Pressemitteilung: Seit Montag: Welle rechter Gewalt im Wahlkampf

Nach Angriffen auf Personen, Büros und Wohnungen fordert Kampagne gegen NPD-Wahlkampf Solidarität mit Betroffenen statt Diffamierung

Seit Montag ist es in Rostock und anderen Städten Mecklenburgs zu einer plötzlichen Welle rechter Angriffe gekommen. Die Kampagne “Wake Up – Stand Up! Keine Stimme den Nazis in MV!” ruft zur Solidarität mit den Betroffenen auf. Zugleich wendet sie sich gegen die Verharmlosung neonazistischer Gewalt und die Diffamierung der Opfer.

Am Montag wurde eine Gruppe von Jugendlichen, die im Rostocker Stadtteil Toitenwinkel Flugblätter verteilten, von drei bekannten und teilweise vermummten Neonazis mit Reizgas angegriffen. In dem Viertel kam es wiederholt zu rechten Übergriffen, großflächige Sprühereien verkünden etwa “Antifa töten”. Noch in der folgenden Nacht wurde ein SPD-Wahlkreisbüro in dem Stadtteil angegriffen. Unbekannte attackierten auch zwei Büros von SPD bzw. der Linken in Hagenow und Teterow. Auch das Wohnhaus der Eltern eines früheren Rostockers wurde angegriffen, dessen Adresse von Neonazis im Internet veröffentlicht worden ist. Weiterhin beschädigten Unbekannte in der Nacht zu Mittwoch vier Wahlkreisbüros von SPD, der Linken und Bündnis90/Die Grünen in Rostock. Am Dienstag plakatierten Neonazis in Rostock-Toitenwinkel Parolen wie “Antifa Gruppen zerschlagen”, “Freiheit statt BRD” oder “Nationaler Sozialismus”.

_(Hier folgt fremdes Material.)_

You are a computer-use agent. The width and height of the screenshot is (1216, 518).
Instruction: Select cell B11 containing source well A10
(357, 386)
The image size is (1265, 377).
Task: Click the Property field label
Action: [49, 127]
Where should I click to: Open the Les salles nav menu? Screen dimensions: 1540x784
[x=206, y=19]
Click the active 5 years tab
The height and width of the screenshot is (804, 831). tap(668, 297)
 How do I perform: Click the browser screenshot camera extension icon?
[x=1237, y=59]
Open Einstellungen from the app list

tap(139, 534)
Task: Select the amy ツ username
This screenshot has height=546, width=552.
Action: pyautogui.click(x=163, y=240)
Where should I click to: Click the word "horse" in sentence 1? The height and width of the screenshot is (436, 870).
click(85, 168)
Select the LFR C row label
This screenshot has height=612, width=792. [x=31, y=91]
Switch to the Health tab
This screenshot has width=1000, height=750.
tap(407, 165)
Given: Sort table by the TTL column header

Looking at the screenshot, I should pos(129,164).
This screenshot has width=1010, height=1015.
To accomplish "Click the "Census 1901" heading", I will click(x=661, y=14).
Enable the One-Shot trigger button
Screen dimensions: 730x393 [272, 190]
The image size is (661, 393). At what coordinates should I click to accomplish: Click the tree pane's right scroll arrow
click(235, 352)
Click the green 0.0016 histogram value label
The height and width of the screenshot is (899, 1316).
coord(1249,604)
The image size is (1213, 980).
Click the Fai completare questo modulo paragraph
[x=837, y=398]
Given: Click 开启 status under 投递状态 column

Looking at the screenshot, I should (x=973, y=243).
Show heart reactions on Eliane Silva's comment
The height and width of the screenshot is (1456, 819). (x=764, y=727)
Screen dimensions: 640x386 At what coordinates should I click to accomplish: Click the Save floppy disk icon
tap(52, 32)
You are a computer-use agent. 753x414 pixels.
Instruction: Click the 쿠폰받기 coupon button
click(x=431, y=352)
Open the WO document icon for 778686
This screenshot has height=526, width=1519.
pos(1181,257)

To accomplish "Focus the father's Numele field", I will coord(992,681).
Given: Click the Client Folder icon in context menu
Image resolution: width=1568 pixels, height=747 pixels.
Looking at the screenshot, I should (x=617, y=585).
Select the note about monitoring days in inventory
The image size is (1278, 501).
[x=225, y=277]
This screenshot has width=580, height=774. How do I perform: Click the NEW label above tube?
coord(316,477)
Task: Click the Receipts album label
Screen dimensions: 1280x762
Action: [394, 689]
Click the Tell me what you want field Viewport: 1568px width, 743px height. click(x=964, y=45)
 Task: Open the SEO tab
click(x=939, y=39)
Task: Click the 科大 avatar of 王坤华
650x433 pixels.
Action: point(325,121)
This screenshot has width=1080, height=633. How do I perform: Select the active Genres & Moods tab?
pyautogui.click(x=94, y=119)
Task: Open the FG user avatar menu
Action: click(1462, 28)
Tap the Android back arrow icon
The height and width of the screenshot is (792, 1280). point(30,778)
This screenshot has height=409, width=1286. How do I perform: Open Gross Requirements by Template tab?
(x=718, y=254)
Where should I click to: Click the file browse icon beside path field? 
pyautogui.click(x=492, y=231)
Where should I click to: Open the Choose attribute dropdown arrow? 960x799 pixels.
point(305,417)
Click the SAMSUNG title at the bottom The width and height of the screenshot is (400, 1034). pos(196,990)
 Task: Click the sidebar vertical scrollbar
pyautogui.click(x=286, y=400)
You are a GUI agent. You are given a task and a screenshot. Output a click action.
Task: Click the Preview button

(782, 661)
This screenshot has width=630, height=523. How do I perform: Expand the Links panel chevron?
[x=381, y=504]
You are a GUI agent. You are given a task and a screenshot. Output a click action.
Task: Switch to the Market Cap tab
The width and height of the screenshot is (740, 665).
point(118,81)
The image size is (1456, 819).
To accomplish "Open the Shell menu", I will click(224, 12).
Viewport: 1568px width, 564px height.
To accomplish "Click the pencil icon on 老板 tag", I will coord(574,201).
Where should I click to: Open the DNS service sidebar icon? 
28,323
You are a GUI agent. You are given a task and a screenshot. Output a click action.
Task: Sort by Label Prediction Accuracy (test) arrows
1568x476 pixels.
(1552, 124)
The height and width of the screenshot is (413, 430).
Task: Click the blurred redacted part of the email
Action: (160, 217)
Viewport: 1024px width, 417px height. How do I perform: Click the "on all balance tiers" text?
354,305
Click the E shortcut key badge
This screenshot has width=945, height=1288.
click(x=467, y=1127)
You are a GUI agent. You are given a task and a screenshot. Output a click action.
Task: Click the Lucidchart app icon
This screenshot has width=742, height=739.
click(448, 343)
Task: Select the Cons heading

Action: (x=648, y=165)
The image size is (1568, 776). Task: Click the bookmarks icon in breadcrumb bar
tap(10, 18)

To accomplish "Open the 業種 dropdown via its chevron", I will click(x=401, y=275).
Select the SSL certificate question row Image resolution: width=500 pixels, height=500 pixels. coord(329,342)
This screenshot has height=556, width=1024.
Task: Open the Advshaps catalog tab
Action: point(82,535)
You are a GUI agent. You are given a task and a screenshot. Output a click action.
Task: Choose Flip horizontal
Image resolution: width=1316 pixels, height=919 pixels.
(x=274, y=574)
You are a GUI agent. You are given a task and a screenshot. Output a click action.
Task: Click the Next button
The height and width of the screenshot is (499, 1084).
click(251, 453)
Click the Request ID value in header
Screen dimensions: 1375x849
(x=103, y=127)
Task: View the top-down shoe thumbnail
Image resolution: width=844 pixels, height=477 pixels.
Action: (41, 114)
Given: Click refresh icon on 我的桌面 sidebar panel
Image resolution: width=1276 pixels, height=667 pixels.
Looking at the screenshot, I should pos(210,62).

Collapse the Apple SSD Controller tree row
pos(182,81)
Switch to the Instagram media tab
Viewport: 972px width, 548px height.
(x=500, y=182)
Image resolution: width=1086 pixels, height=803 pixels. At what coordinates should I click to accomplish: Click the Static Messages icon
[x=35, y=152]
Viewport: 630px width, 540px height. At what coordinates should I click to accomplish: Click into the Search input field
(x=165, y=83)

Diese Aktivitäten reihen sich ein in eine Vielzahl von Anschlägen auf Wahlkreisbüros demokratischer Parteien, aber auch Übergriffe gegen nicht-rechte Jugendliche oder MigrantInnen in den letzten Monaten. Auf einer einschlägigen Internetseite, die von dem NPD-Funktionär David Petereit verantwortet wird, werden solche Gewalttaten immer wieder wohlwollend kommentiert und wurde vor einiger Zeit eine Liste mit Adressen von Wahlkreisbüros demokratischer Parteien veröffentlicht. Am Wochenende ist in Gnoien nun ein rechter Tatverdächtiger nach einem Anschlag vorläufig festgenommen worden. Die Website einer Rostocker Kameradschaft mit NPD-Verbindungen hatte jüngst umfangreich Fotos politischer GegnerInnen publiziert und dazu aufgerufen, weitere Daten zu sammeln. Auf anonymen Internetseiten werden Neonazis deutlicher: Dort rühmt man sich Gewalttaten wie den Angriffen am Montag in Rostock und bezeichnet Rostock-Toitenwinkel stolz als “Nazihochburg”. Eine bundesweit bekannte Website hatte kürzlich neben einer Vielzahl persönlicher Daten von Betroffenen aus Mecklenburg-Vorpommern auch jene Hausadresse veröffentlicht, bei der Montagnacht nun mehrere Scheiben eingeworfen worden sind. Die Täter beziehen sich dabei auf die veralteten Kundendaten eines alternativen Versandhandels, die 2005 von Rechten ins Internet gestellt worden sind.

“Die Kampagne ‘Wake Up – Stand Up! Keine Stimme den Nazis in MV!’ solidarisiert sich mit allen Betroffenen dieser jüngsten Eskalation rechter Gewalt”, erklärt Hanna Wildt, Sprecherin der Kampagne. “All jene, die nicht in das beschränkte Weltbild der Rechten passen, müssen damit rechnen, von ihnen zum Ziel auserkoren zu werden. Einen Anlass benötigen Neonazis nicht, da Gewalt logische Folge ihres menschenverachtenden Denkens ist. Wir verwehren uns dagegen, die Opfer rechter Gewalt zu Schuldigen zu machen oder Übergriffe zu Auseinandersetzungen zwischen vermeintlichen ‘Extremisten’ umzudeuten. Angriffe von Neonazis dürfen nicht verharmlost, die Betroffenen nicht diffamiert werden.”

Die Kampagne “Wake Up Stand Up! Keine Stimme den Nazis in MV” wird von einem breiten Bündnis von nicht-rechten Vereinen, Projekten, Bands und Clubs aus Mecklenburg-Vorpommern getragen, die gegen den Wahlkampf der NPD aktiv werden wollen. Vor allem mit Flugblättern wollen sie über die Ideologie und Propaganda der Partei informieren und auf die mörderischen Konsequenzen neonazistischer Hetze hinweisen.